## Problem statement
Please reproduce every one of the entries below, word for word and with no changes.

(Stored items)
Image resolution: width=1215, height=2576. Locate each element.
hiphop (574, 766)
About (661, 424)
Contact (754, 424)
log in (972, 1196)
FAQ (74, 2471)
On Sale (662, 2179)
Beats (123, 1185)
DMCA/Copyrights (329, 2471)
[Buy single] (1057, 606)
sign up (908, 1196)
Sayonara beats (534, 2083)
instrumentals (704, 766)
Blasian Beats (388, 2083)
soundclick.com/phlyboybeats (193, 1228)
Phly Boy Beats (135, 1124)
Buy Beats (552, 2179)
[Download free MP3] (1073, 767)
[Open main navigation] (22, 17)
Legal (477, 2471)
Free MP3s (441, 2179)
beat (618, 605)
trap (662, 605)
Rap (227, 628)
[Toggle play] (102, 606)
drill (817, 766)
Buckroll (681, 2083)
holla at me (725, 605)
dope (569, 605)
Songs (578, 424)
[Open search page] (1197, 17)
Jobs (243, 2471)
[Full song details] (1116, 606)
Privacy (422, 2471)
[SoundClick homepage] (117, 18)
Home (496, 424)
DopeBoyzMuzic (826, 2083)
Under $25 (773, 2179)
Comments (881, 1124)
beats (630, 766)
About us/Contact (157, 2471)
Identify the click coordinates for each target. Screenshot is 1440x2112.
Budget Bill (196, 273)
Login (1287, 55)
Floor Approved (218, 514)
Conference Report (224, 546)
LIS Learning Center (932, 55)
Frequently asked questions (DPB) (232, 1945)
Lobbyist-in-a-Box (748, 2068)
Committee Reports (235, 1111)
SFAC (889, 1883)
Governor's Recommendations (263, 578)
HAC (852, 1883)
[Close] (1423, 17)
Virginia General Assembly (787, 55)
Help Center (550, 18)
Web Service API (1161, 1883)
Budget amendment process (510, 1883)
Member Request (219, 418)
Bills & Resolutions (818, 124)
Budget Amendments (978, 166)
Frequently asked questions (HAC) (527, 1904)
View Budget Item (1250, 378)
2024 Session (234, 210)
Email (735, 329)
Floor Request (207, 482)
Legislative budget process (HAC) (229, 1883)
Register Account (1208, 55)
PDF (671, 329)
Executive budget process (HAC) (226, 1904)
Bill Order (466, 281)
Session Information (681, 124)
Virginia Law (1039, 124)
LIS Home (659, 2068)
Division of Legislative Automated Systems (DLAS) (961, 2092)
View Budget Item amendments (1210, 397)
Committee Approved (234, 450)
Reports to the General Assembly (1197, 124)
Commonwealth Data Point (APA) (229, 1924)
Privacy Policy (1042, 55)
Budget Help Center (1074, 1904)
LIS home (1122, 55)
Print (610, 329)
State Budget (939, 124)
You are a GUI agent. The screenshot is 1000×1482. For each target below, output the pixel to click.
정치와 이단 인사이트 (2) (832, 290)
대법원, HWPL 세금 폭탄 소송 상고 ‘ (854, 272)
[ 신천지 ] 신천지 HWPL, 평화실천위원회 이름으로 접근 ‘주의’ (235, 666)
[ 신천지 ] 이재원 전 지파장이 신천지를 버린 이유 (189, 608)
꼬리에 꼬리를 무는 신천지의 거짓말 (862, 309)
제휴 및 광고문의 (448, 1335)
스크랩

## Response
Image resolution: width=1215, height=2576. Locate each element.
hiphop (574, 766)
About (661, 424)
Contact (754, 424)
log in (972, 1196)
FAQ (74, 2471)
On Sale (662, 2179)
Beats (123, 1185)
DMCA/Copyrights (329, 2471)
[Buy single] (1057, 606)
sign up (908, 1196)
Sayonara beats (534, 2083)
instrumentals (704, 766)
Blasian Beats (388, 2083)
soundclick.com/phlyboybeats (193, 1228)
Phly Boy Beats (135, 1124)
Buy Beats (552, 2179)
[Download free MP3] (1073, 767)
[Open main navigation] (22, 17)
Legal (477, 2471)
Free MP3s (441, 2179)
beat (618, 605)
trap (662, 605)
Rap (227, 628)
[Toggle play] (102, 606)
drill (817, 766)
Buckroll (681, 2083)
holla at me (725, 605)
dope (569, 605)
Songs (578, 424)
[Open search page] (1197, 17)
Jobs (243, 2471)
[Full song details] (1116, 606)
Privacy (422, 2471)
[SoundClick homepage] (117, 18)
Home (496, 424)
DopeBoyzMuzic (826, 2083)
Under $25 (773, 2179)
Comments (881, 1124)
beats (630, 766)
About us/Contact (157, 2471)
Identify the click coordinates for each target. Screenshot is 1440x2112.
Budget Bill (196, 273)
Login (1287, 55)
Floor Approved (218, 514)
Conference Report (224, 546)
LIS Learning Center (932, 55)
Frequently asked questions (DPB) (232, 1945)
Lobbyist-in-a-Box (748, 2068)
Committee Reports (235, 1111)
SFAC (889, 1883)
Governor's Recommendations (263, 578)
HAC (852, 1883)
[Close] (1423, 17)
Virginia General Assembly (787, 55)
Help Center (550, 18)
Web Service API (1161, 1883)
Budget amendment process (510, 1883)
Member Request (219, 418)
Bills & Resolutions (818, 124)
Budget Amendments (978, 166)
Frequently asked questions (HAC) (527, 1904)
View Budget Item (1250, 378)
2024 Session (234, 210)
Email (735, 329)
Floor Request (207, 482)
Legislative budget process (HAC) (229, 1883)
Register Account (1208, 55)
PDF (671, 329)
Executive budget process (HAC) (226, 1904)
Bill Order (466, 281)
Session Information (681, 124)
Virginia Law (1039, 124)
LIS Home (659, 2068)
Division of Legislative Automated Systems (DLAS) (961, 2092)
View Budget Item amendments (1210, 397)
Committee Approved (234, 450)
Reports to the General Assembly (1197, 124)
Commonwealth Data Point (APA) (229, 1924)
Privacy Policy (1042, 55)
Budget Help Center (1074, 1904)
LIS home (1122, 55)
Print (610, 329)
State Budget (939, 124)
You are a GUI agent. The screenshot is 1000×1482. For each target below, output the pixel to click.
정치와 이단 인사이트 (2) (832, 290)
대법원, HWPL 세금 폭탄 소송 상고 ‘ (854, 272)
[ 신천지 ] 신천지 HWPL, 평화실천위원회 이름으로 접근 ‘주의’ (235, 666)
[ 신천지 ] 이재원 전 지파장이 신천지를 버린 이유 (189, 608)
꼬리에 꼬리를 무는 신천지의 거짓말 (862, 309)
제휴 및 광고문의 (448, 1335)
스크랩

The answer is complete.